[Registros de elementos de interfaz]
========================
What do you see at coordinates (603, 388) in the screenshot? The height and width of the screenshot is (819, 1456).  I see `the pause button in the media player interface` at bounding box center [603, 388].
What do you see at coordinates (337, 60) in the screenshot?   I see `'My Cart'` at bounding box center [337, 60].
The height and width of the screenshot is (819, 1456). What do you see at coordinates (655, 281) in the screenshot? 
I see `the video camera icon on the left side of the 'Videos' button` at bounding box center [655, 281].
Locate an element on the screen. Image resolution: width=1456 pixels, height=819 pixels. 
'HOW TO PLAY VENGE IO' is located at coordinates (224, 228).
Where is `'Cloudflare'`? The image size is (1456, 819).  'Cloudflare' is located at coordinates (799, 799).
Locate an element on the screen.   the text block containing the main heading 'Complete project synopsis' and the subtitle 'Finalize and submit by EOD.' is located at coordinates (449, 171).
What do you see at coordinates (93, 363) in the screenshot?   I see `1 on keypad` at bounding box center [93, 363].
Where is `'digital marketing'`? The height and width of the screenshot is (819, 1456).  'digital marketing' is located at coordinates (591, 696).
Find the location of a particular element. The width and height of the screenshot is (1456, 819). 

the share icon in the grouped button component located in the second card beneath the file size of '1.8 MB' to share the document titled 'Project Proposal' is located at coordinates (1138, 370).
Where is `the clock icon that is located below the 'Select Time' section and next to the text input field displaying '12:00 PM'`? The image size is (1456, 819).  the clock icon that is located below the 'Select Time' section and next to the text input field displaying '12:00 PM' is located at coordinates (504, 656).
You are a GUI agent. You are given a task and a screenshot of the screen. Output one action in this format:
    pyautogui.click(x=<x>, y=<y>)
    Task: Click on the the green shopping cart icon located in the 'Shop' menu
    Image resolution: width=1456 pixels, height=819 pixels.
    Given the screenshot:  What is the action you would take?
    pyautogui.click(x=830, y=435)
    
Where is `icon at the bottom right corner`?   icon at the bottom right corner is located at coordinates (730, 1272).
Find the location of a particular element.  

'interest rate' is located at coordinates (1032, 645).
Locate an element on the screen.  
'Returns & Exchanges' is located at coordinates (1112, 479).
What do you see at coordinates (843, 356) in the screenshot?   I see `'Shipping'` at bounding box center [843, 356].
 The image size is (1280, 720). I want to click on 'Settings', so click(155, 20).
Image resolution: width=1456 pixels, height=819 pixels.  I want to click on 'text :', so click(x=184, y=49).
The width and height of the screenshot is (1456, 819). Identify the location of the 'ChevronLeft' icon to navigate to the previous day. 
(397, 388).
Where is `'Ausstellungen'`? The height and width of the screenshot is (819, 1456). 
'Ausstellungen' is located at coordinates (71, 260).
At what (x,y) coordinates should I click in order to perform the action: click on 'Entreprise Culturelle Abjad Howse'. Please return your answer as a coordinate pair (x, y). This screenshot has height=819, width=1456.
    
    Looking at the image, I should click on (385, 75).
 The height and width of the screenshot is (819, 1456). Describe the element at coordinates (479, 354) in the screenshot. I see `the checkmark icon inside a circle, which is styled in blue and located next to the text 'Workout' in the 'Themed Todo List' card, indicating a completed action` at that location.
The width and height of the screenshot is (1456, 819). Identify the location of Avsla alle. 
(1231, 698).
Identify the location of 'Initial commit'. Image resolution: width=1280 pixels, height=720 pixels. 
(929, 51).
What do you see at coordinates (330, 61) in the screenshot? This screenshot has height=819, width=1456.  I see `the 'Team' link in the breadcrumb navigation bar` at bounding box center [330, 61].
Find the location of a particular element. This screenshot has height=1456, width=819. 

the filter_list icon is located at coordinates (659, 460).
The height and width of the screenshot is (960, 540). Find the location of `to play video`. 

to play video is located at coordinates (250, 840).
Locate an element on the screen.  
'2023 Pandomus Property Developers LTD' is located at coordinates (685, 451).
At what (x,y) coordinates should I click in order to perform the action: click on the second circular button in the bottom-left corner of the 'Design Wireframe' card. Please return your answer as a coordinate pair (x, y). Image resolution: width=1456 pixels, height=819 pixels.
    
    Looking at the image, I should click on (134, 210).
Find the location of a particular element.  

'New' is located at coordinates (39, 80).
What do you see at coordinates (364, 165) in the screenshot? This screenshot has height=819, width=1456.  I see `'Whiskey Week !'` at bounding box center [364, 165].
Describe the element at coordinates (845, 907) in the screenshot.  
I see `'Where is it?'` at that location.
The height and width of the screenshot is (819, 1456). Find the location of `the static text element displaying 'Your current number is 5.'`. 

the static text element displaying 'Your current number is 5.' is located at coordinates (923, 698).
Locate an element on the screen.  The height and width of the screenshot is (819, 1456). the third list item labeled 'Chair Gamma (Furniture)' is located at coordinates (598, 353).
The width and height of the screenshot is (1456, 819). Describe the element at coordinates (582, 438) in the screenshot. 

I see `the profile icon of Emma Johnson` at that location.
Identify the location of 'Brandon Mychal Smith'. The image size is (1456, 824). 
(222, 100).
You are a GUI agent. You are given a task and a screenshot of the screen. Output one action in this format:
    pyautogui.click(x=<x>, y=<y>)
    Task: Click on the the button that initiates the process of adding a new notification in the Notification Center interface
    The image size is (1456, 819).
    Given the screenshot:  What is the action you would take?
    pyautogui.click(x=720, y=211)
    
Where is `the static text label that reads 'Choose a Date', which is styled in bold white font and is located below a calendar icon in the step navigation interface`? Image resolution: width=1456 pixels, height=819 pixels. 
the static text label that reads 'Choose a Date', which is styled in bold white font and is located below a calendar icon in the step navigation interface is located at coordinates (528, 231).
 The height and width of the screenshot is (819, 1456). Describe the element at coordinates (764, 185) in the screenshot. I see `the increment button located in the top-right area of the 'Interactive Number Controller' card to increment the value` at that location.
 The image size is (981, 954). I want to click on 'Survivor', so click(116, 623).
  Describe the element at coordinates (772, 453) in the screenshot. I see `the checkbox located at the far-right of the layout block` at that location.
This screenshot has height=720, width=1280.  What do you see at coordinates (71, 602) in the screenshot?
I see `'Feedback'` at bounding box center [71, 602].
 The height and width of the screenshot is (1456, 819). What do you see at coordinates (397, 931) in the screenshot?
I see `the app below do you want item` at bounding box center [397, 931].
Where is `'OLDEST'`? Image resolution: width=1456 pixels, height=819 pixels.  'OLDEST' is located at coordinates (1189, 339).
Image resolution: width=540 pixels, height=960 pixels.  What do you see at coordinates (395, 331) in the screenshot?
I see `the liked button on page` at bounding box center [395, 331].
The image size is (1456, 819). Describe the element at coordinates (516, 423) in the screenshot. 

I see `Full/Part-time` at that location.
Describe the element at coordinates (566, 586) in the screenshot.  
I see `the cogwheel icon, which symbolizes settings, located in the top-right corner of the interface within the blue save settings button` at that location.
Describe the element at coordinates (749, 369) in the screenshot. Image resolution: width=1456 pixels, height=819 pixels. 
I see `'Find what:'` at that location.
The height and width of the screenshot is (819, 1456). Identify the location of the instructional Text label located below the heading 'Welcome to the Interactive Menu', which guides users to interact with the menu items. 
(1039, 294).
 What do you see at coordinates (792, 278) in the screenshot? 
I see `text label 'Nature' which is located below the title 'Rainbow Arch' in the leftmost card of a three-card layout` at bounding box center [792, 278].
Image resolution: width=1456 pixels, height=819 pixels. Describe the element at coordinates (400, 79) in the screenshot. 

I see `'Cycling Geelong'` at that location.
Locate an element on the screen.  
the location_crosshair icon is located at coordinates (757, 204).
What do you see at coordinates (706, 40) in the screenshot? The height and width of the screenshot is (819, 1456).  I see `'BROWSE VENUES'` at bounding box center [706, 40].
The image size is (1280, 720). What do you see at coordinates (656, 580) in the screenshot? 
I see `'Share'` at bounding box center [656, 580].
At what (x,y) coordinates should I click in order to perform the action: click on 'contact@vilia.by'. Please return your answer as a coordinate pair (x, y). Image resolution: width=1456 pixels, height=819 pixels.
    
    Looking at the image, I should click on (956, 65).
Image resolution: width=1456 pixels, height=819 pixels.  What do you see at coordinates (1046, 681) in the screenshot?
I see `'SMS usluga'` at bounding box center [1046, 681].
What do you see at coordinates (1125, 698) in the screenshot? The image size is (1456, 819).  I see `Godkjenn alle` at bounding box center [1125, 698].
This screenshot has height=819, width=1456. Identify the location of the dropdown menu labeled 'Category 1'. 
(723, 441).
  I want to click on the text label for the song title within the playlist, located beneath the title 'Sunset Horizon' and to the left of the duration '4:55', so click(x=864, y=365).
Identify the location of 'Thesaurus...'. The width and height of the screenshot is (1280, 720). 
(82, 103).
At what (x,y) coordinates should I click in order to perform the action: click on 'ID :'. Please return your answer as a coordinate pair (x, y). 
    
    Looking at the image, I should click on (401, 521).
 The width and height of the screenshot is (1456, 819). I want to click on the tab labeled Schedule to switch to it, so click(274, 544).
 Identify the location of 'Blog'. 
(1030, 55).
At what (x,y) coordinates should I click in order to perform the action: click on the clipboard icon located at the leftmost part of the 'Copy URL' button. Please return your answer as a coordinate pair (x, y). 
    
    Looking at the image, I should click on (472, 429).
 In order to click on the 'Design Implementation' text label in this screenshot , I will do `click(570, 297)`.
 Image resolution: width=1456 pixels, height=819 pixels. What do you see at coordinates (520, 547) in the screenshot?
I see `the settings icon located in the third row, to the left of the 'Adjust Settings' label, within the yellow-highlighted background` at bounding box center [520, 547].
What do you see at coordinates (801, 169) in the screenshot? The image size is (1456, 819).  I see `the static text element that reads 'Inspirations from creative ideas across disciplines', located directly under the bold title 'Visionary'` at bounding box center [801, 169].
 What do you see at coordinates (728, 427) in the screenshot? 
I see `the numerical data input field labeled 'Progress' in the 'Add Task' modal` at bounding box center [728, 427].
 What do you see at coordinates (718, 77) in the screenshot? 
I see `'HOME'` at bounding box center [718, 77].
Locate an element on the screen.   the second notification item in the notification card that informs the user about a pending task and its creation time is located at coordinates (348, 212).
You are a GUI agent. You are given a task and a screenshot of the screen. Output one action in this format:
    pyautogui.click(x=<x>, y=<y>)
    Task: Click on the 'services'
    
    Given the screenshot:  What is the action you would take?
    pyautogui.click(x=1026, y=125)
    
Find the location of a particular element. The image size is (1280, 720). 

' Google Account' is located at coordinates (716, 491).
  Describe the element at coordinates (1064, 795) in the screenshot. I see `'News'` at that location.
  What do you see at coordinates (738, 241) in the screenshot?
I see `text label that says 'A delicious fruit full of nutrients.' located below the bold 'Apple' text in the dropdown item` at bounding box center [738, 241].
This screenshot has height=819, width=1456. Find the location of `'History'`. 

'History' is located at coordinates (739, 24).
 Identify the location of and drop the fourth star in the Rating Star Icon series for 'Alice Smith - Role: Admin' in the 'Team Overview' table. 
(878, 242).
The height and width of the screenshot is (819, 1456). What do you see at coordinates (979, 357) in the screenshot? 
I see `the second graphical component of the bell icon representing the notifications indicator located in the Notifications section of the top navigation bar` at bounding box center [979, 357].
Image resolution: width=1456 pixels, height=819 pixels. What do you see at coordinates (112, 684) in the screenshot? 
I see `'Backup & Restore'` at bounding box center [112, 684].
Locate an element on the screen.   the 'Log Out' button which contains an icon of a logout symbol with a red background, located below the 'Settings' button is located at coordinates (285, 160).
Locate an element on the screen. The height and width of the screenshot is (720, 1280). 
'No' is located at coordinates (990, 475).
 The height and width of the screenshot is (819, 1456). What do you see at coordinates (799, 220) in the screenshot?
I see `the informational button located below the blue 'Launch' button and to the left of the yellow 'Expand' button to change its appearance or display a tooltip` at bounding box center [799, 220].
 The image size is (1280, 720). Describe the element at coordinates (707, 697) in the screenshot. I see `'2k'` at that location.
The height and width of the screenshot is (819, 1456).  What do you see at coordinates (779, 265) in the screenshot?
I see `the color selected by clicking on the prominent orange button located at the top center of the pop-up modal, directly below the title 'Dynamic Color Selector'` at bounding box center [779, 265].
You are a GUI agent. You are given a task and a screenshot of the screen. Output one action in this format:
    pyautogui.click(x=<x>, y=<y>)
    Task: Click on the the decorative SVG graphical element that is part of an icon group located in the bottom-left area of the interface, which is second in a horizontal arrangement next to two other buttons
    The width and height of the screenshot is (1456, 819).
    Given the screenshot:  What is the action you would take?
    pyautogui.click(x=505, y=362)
========================
● Objetivo: Repite sin cambios las líneas que empiezan en la que contiene "In order to click" y siguen hasta la que contiene "547) in the screenshot?", ambas incluidas.

● Respuesta correcta:
 In order to click on the 'Design Implementation' text label in this screenshot , I will do `click(570, 297)`.
 Image resolution: width=1456 pixels, height=819 pixels. What do you see at coordinates (520, 547) in the screenshot?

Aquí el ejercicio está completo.